When United Airlines called security to drag passenger David Dao off of his flight back in April, some observers cheered the airline’s falling stock price, expressing the hope that this would punish the company’s executives and owners and spur them to implement a more passenger-friendly attitude. United’s stock quickly recovered. But even had it fallen a lot and not bounced back, there’s no guarantee it would have been a big deal for the company’s largest shareholders.

The reason? Those big shareholders are also likely to own pieces of United’s competitors. For example, Warren Buffett’s Berkshire Hathaway Inc. is the largest shareholder in United Continental Holdings. But Buffett has also taken large stakes in three of United’s major U.S. competitors: Southwest Air Co., American Airlines Group Inc., and Delta Air Lines Inc.

So if people had abandoned United in disgust and fled to one or more of those rival airlines, their profits would have gone up as United's went down, and Berkshire’s bottom line would have felt little or no pain at all. United’s other biggest shareholders -- institutions such as Vanguard Group -- are probably also highly diversified. So very few of United’s owners are likely to care when the airline makes a big mistake and sends business to its competitors.

And it’s not just airlines -- look at the main shareholders of Bank of America Corp. and JPMorgan Chase & Co., for example, and you’ll see many of the same names as the biggest shareholders.

This was pointed out to me on Twitter by University of Navarra IESE Business School economist Jose Azar. Along with his colleague Martin Schmalz of the University of Michigan’s Ross Business School, Azar has been pursuing a fascinating, novel and disturbing hypothesis -- the idea that common ownership is making companies and the economy less competitive.

In 2017, Azar and Schmalz found evidence that when airlines started to be owned by the same investors, ticket prices on routes where those airlines competed went up. The implication is that the new owners put less pressure on the airlines to compete, allowing them to jack up prices along their shared routes. My Bloomberg View colleague Matt Levine flagged this research back in 2015, but the policy world has been slow to take it seriously.

If this really is happening, it’s very worrying for the U.S. economy and for all economies with well-developed financial markets. In recent decades, U.S. industries have been getting more concentrated. That’s bad. Monopoly power tends to lead to higher prices and lower productivity, and it also probably contributes to income inequality. But if Azar and Schmalz are right that common ownership is reducing competition, that adds a second powerful force making the economy less productive, less consumer-friendly, and more tilted toward investors rather than workers. As Levine points out, common ownership is rarely if ever taken into account in antitrust cases.
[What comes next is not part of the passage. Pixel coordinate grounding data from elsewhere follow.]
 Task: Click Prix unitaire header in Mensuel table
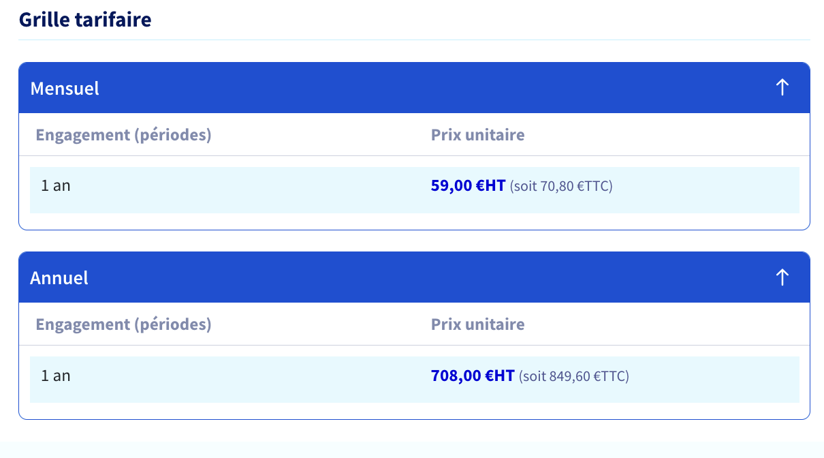coord(478,135)
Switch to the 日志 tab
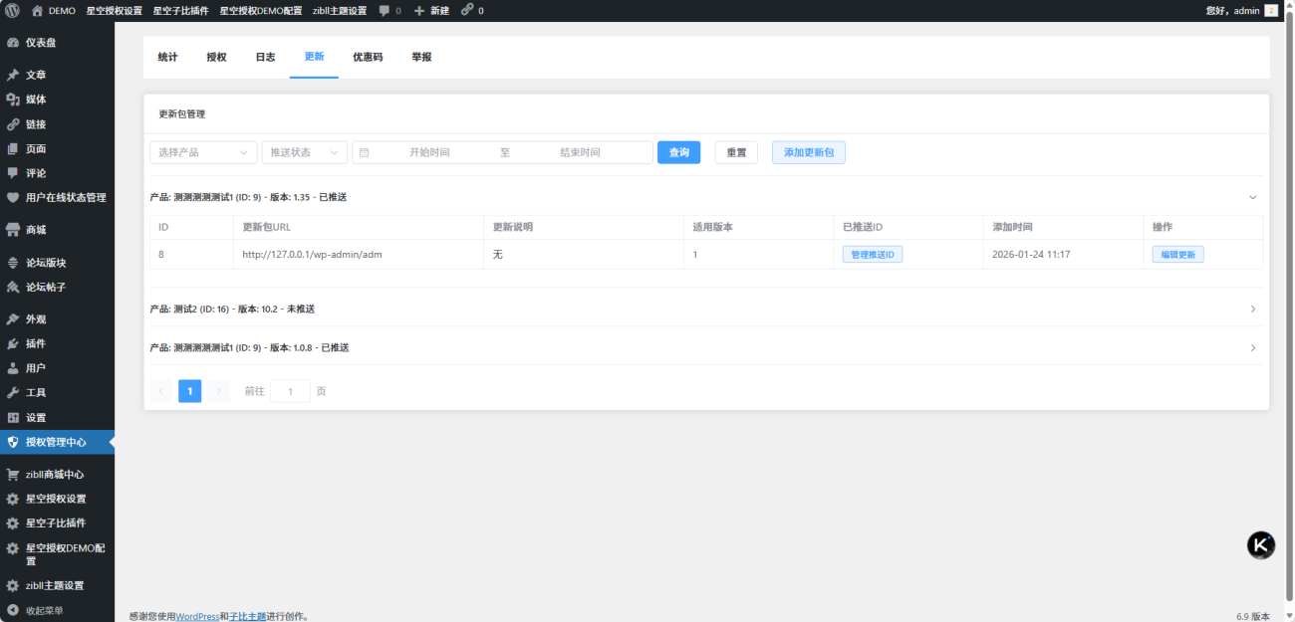 coord(265,58)
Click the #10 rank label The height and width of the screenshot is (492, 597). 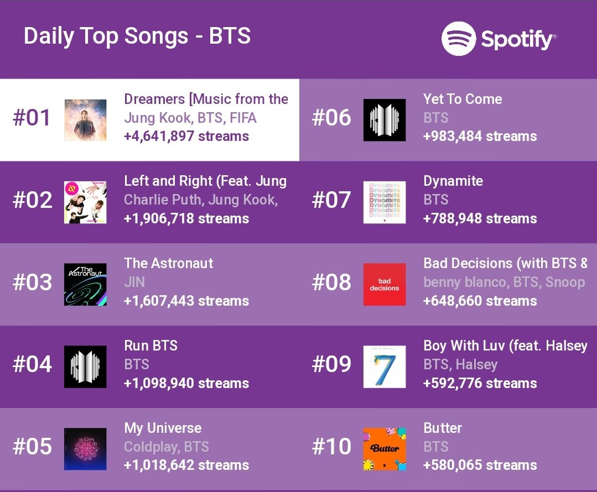point(331,446)
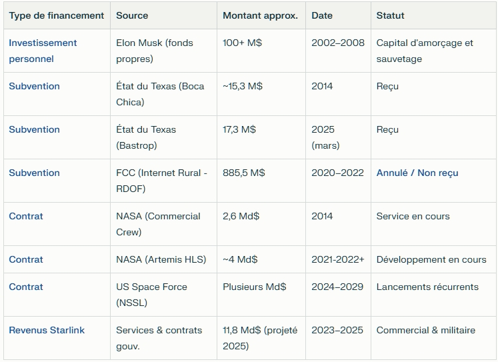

Why would common ownership be increasing in the U.S. and other rich economies? Perhaps because common ownership is mostly a function of diversification. As investors become more diversified, they tend to own shares in most of the major companies in an industry. And when everyone owns a little piece of every company, then every company has the same set of owners.

In the U.S., passive investing -- buying exchange-traded funds and index funds that include many or all of the stocks in an index -- is rapidly becoming more common.

But passive investing is only one way to diversify. Actively managed mutual funds and large institutional investors may not track the index, but most of them are very diversified anyway. Retail investing comprised of individual investors buying their own stocks has largely given way to institutional money management in recent decades. Thus, banning index funds, as a few writers have proposed, would do little or nothing to reduce common ownership.